Working Smarter, Not Longer (#39)

At Acceleration Partners, we put tremendous value on outcomes for our clients and our business. This is why one of our operating principals is “Work Smarter.” Here is how we define it:

“Excellence is about knowing what to do and what not to do, and finding the 80/20. We are measured by our results and our outcomes (our performance), not our inputs or time. Urgent and important are not always the same and we strive to know the difference and remain focused on outcomes.”

Yahoo CEO, Marissa Meyer has come under intense scrutiny lately for her comments about 130-hour work weeks and how she can determine the potential success of a start-up by who is there on the weekend. Meyer also made headlines a few years back for setting up a nursery at her office so that she could go right back to work after having her first child.

While I am all for working hard, I believe it’s better to work smart and be outcome-oriented. We are reaching a crisis point in the US workplace where inputs, not outcomes, are being rewarded.  Companies are celebrating individuals who put in the facetime; who login in late and work from vacation.

Think about the lawyer working at 1:00 am when their cognitive ability is severely diminished, all while billing their clients $750 an hour. Studies have clearly shown that performance and health diminishes considerably beyond 55 hours a week, especially when stress or exhaustion is present. People also need quiet time to think and be creative.

Not only is” work longer, not smarter” mentality unhealthy for the individual, it sets the foundation for a company culture that values how much time is put in as opposed to what is getting accomplished. Contrast this with the famous Netflix Culture deck, authored by culture czar, Patti McCord. It reflects why Netflix has been one of the top performing companies of the past ten years, is able to continually innovate and pivot its businesses model ahead of the market.

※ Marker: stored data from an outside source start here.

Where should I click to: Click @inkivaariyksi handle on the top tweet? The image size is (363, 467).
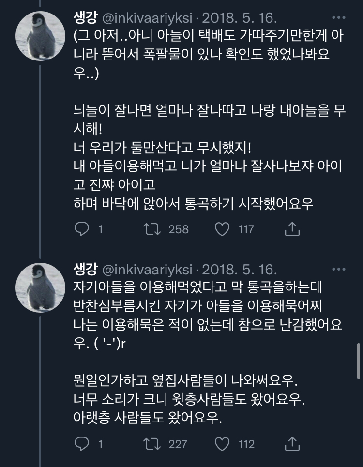click(147, 19)
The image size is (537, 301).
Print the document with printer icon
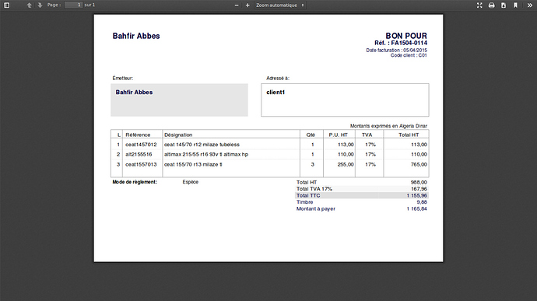[x=491, y=5]
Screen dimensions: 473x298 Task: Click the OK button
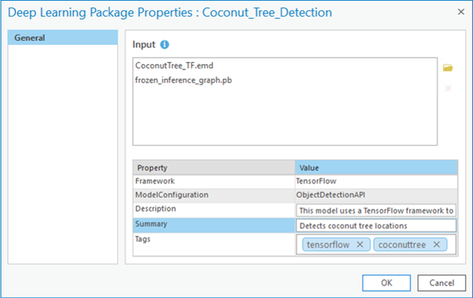pos(386,283)
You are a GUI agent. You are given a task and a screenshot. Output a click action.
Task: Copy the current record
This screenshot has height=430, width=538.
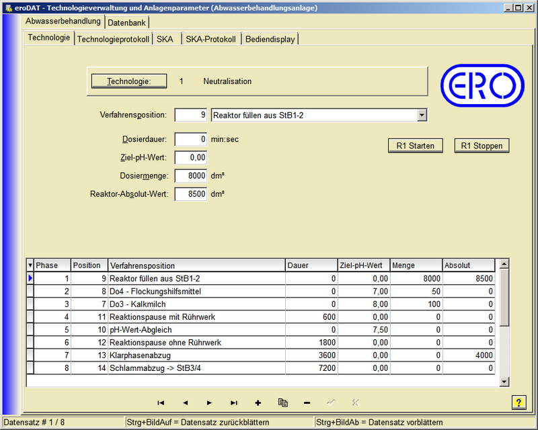pyautogui.click(x=282, y=402)
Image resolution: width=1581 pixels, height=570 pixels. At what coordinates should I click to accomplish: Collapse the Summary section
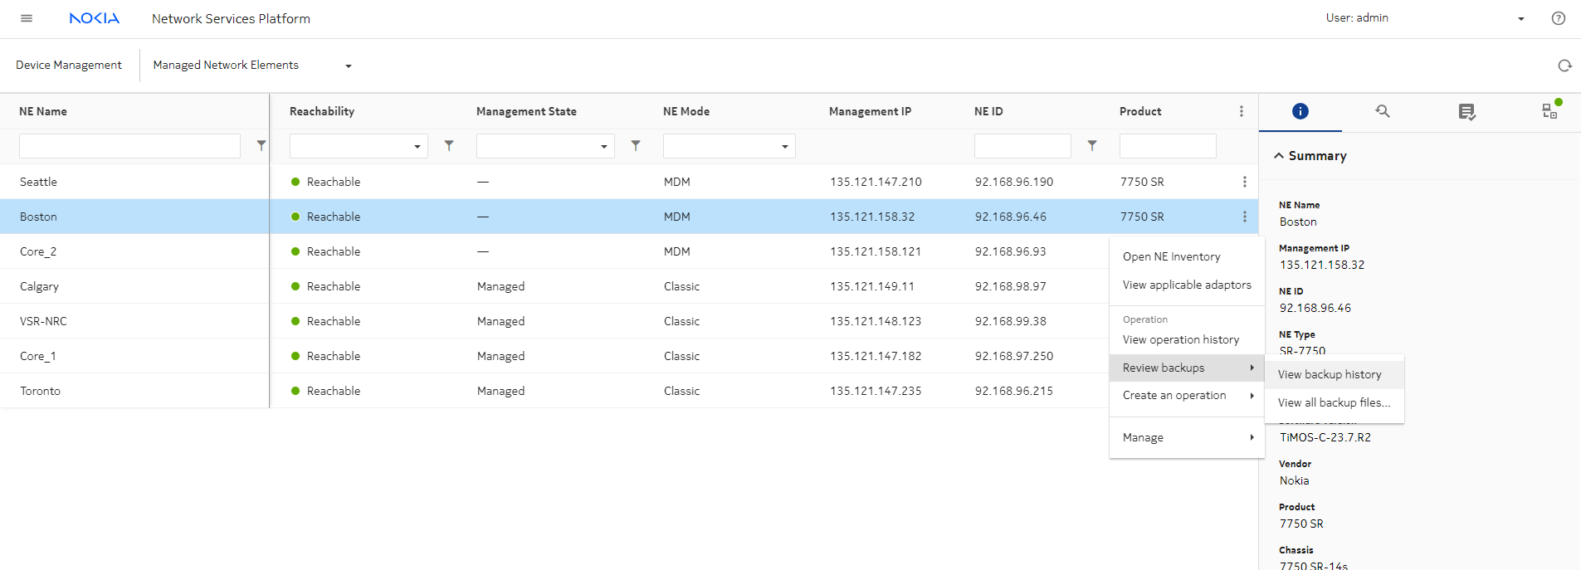point(1279,156)
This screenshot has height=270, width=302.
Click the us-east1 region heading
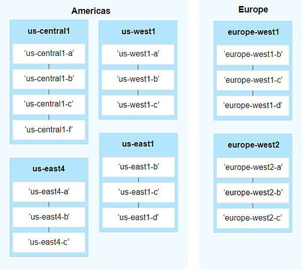[138, 144]
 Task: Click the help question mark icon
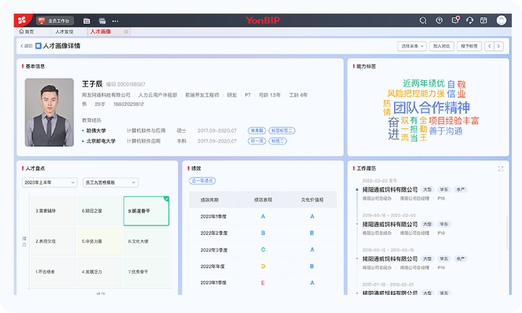(439, 21)
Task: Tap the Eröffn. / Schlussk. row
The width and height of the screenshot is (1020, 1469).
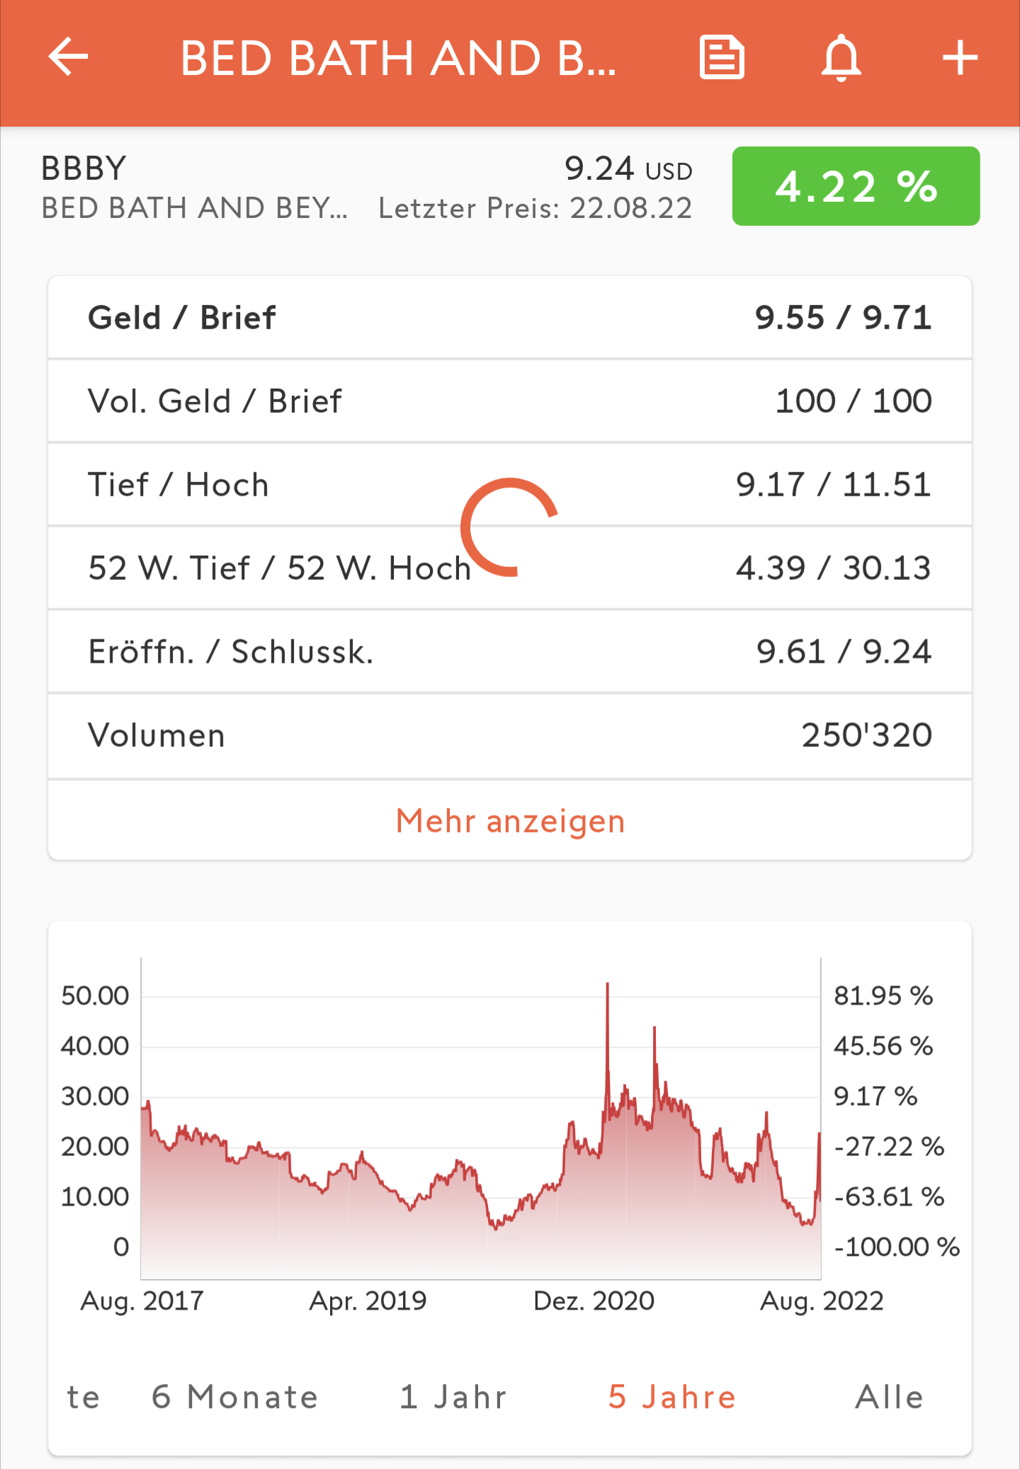Action: (510, 651)
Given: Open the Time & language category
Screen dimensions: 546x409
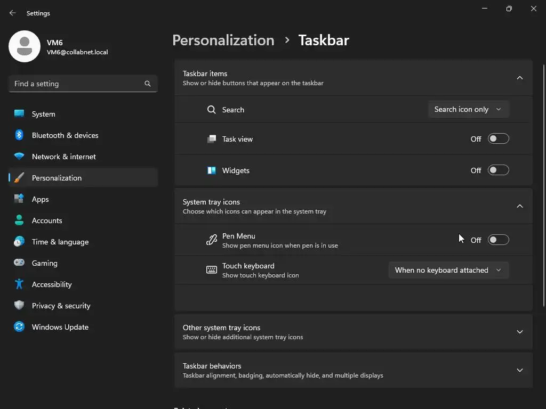Looking at the screenshot, I should (60, 242).
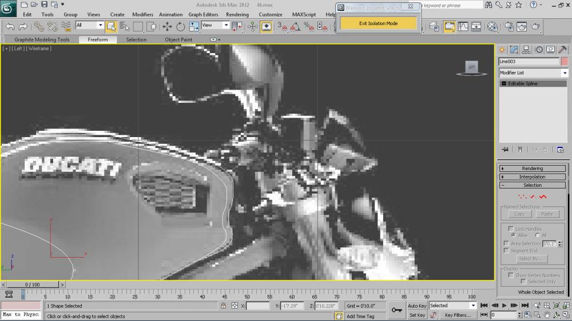Open the Create panel star icon

502,50
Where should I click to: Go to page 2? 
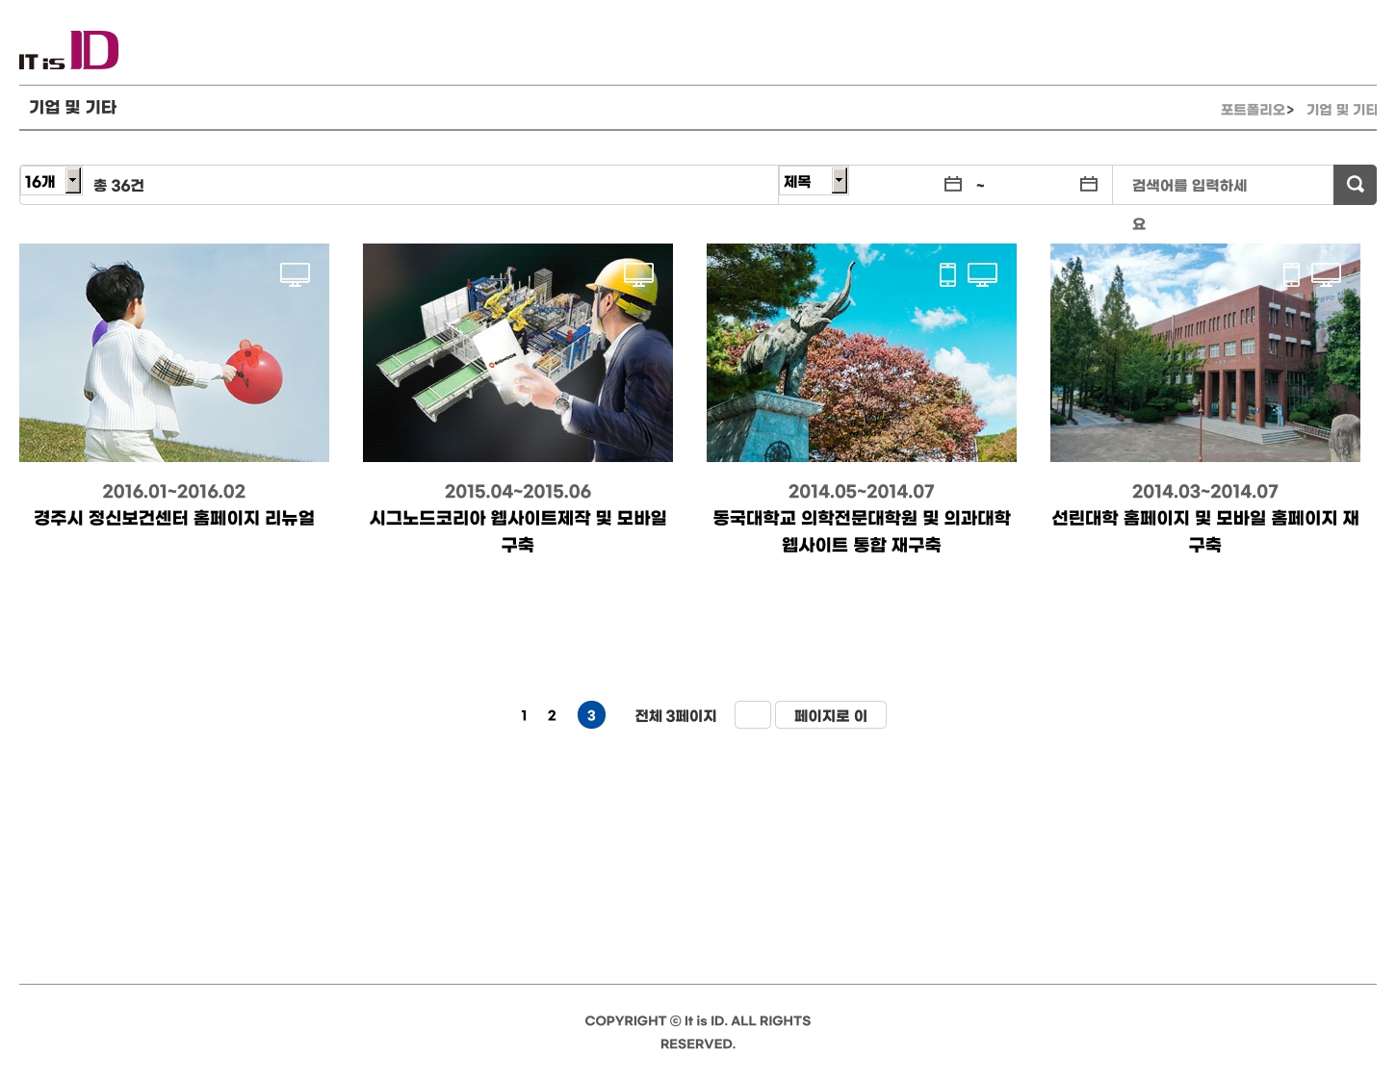pyautogui.click(x=552, y=715)
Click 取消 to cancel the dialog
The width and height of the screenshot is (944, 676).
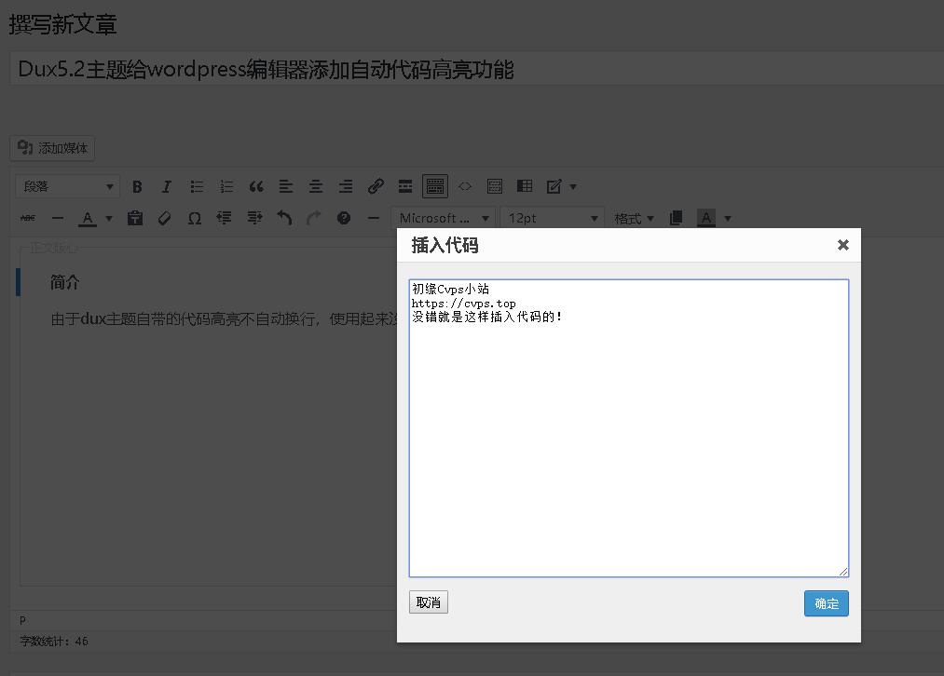pos(429,602)
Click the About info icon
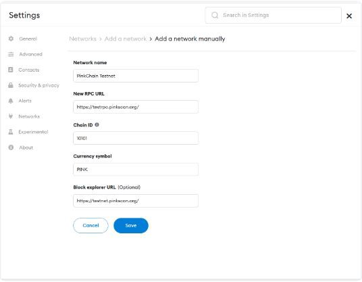 pyautogui.click(x=11, y=147)
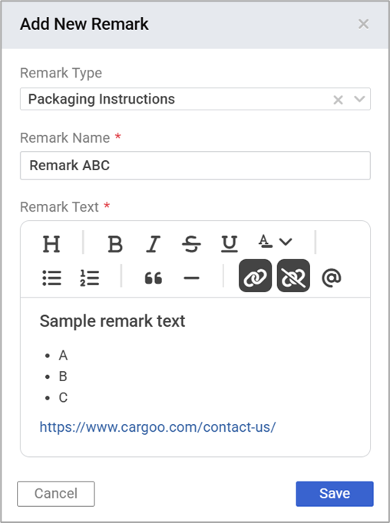Insert a numbered list
This screenshot has height=523, width=390.
tap(90, 278)
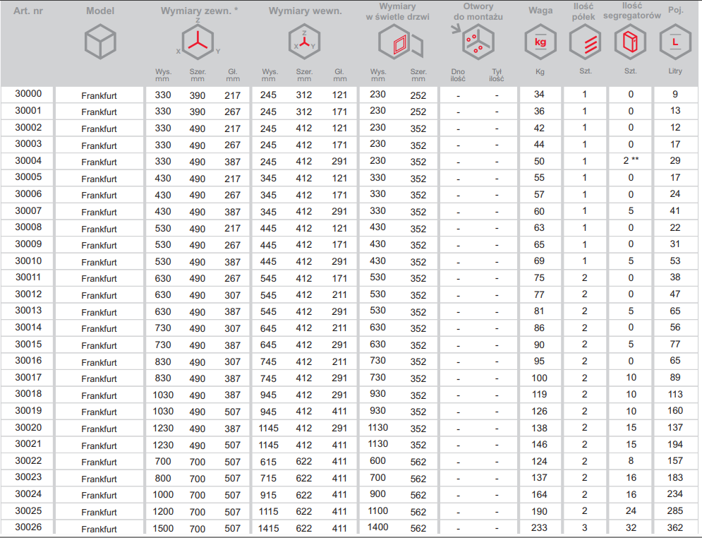
Task: Click the shelves count icon
Action: 584,44
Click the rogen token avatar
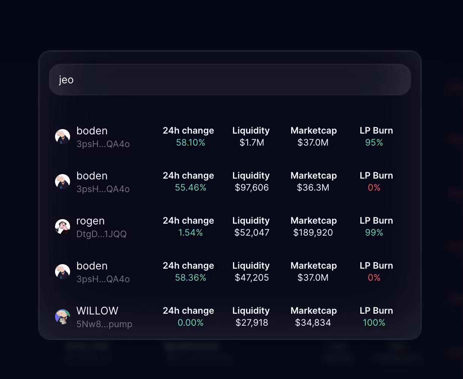This screenshot has height=379, width=463. [63, 227]
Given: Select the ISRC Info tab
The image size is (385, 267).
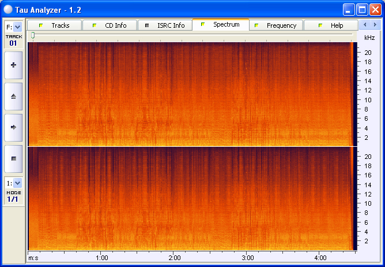Looking at the screenshot, I should click(165, 25).
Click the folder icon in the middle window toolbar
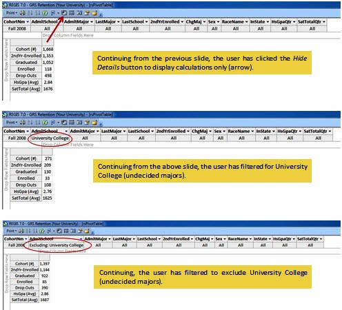 94,123
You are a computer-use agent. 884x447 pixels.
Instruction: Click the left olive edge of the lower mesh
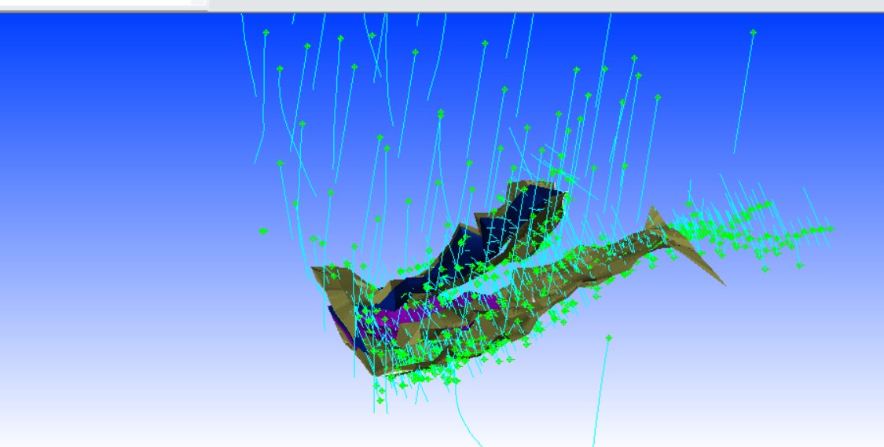click(324, 283)
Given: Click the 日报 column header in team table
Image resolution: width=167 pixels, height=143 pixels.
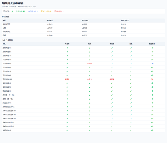Looking at the screenshot, I should pos(131,44).
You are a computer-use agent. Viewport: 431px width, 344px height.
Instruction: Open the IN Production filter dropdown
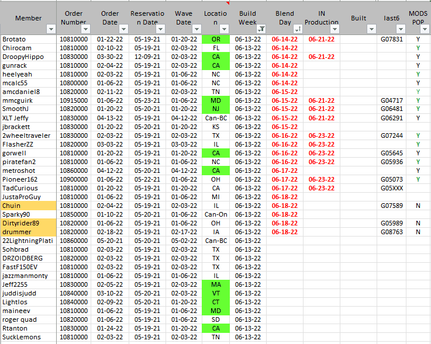point(334,29)
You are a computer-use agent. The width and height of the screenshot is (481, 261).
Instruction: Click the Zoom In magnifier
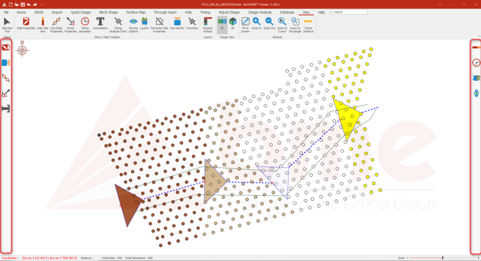click(x=257, y=23)
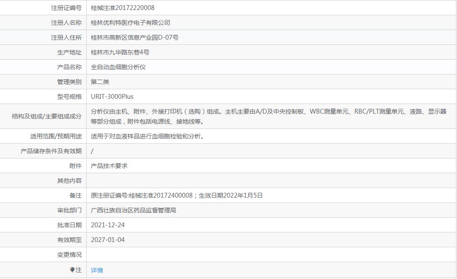Click the 注册证编号 row label
Image resolution: width=457 pixels, height=279 pixels.
point(66,8)
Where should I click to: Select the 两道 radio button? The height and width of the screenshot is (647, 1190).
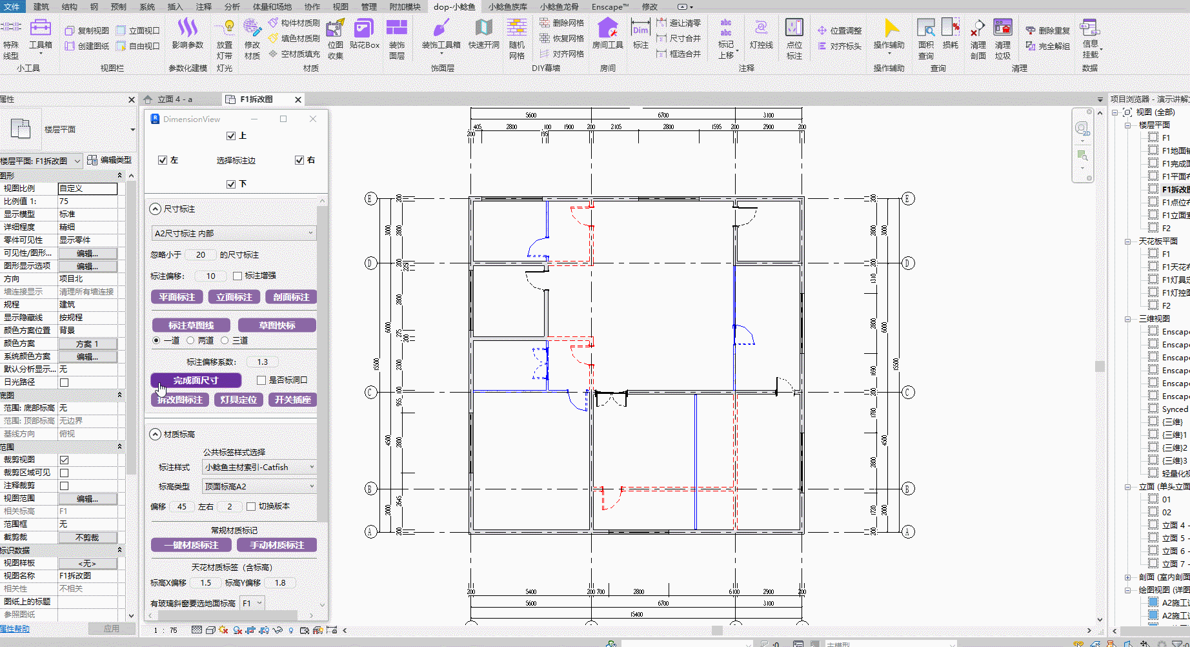click(190, 340)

Their secret?  Hint: it doesn’t involve a 130-hour work week. Here’s a snippet from Netflix’s culture deck:


As they demonstrate, what matters to Netflix is results. As leaders, if you value the people who put in long hours but don’t necessary produce the best results, then you’ll reap what you sow. If you want better outcomes and results from your team, then you must recognize and reward those who work smart.

Quote of the Week

 “There is nothing quite so useless as doing with great efficiency something that should not be done at all.”

Peter Drucker

Have a great weekend!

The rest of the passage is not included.